To be done
Copy out the data below, swapping every "Viewport" for "Display area" and leaving all else unchanged.

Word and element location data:
--- START ---

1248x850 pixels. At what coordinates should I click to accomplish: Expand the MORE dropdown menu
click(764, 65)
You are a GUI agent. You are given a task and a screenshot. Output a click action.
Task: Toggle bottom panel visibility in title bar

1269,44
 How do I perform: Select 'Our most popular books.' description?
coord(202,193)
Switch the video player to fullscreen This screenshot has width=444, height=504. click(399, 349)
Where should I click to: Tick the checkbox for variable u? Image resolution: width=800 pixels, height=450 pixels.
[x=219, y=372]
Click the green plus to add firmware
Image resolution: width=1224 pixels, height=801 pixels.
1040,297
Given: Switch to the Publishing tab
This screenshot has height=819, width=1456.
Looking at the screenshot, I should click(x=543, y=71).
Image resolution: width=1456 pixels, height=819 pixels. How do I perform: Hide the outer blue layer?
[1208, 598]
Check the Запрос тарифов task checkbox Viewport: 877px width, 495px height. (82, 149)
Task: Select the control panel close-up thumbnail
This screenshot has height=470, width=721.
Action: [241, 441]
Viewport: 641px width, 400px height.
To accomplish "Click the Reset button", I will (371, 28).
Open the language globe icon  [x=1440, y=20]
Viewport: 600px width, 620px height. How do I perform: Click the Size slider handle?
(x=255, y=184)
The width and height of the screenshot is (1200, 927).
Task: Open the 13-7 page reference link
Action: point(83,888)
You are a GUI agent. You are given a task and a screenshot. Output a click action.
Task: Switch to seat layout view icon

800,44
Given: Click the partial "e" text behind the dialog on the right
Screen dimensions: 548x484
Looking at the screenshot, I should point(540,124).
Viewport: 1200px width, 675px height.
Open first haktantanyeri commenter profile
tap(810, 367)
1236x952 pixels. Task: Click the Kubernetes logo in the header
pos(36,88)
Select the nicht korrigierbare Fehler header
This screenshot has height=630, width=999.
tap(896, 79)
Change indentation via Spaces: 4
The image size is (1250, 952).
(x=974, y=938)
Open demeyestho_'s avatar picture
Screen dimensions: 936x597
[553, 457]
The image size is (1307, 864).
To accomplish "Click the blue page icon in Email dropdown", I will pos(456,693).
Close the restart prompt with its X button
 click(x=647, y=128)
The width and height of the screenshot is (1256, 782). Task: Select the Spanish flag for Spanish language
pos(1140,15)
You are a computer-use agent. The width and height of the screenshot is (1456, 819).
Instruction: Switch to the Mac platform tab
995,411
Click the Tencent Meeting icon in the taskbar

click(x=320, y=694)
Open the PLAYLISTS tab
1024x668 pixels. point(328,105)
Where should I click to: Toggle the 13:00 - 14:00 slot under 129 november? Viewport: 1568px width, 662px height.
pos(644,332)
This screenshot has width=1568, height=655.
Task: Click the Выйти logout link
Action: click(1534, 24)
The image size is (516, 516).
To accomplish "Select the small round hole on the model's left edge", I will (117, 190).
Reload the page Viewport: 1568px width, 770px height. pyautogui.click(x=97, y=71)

--- END ---

Response to this task
1248x850 pixels. At what coordinates should I click to accomplish: Expand the MORE dropdown menu
click(764, 65)
You are a GUI agent. You are given a task and a screenshot. Output a click action.
Task: Toggle bottom panel visibility in title bar

1269,44
 How do I perform: Select 'Our most popular books.' description?
coord(202,193)
Switch the video player to fullscreen This screenshot has width=444, height=504. click(399, 349)
Where should I click to: Tick the checkbox for variable u? Image resolution: width=800 pixels, height=450 pixels.
[x=219, y=372]
Click the green plus to add firmware
Image resolution: width=1224 pixels, height=801 pixels.
1040,297
Given: Switch to the Publishing tab
This screenshot has height=819, width=1456.
Looking at the screenshot, I should click(x=543, y=71).
Image resolution: width=1456 pixels, height=819 pixels. How do I perform: Hide the outer blue layer?
[1208, 598]
Check the Запрос тарифов task checkbox Display area: 877px width, 495px height. (82, 149)
Task: Select the control panel close-up thumbnail
This screenshot has height=470, width=721.
Action: [241, 441]
Display area: 641px width, 400px height.
To accomplish "Click the Reset button", I will (371, 28).
Open the language globe icon  [x=1440, y=20]
Display area: 600px width, 620px height. How do I perform: Click the Size slider handle?
(x=255, y=184)
The width and height of the screenshot is (1200, 927).
Task: Open the 13-7 page reference link
Action: point(83,888)
You are a GUI agent. You are given a task and a screenshot. Output a click action.
Task: Switch to seat layout view icon

800,44
Given: Click the partial "e" text behind the dialog on the right
Screen dimensions: 548x484
Looking at the screenshot, I should point(540,124).
Display area: 1200px width, 675px height.
Open first haktantanyeri commenter profile
tap(810, 367)
1236x952 pixels. Task: Click the Kubernetes logo in the header
pos(36,88)
Select the nicht korrigierbare Fehler header
This screenshot has height=630, width=999.
tap(896, 79)
Change indentation via Spaces: 4
The image size is (1250, 952).
(x=974, y=938)
Open demeyestho_'s avatar picture
Screen dimensions: 936x597
[553, 457]
The image size is (1307, 864).
To accomplish "Click the blue page icon in Email dropdown", I will pos(456,693).
Close the restart prompt with its X button
 click(x=647, y=128)
The width and height of the screenshot is (1256, 782). Task: Select the Spanish flag for Spanish language
pos(1140,15)
You are a computer-use agent. The width and height of the screenshot is (1456, 819).
Instruction: Switch to the Mac platform tab
995,411
Click the Tencent Meeting icon in the taskbar

click(x=320, y=694)
Open the PLAYLISTS tab
1024x668 pixels. point(328,105)
Where should I click to: Toggle the 13:00 - 14:00 slot under 129 november? Display area: 1568px width, 662px height.
pos(644,332)
This screenshot has width=1568, height=655.
Task: Click the Выйти logout link
Action: click(1534, 24)
The image size is (516, 516).
To accomplish "Select the small round hole on the model's left edge", I will (117, 190).
Reload the page Display area: 1568px width, 770px height. pyautogui.click(x=97, y=71)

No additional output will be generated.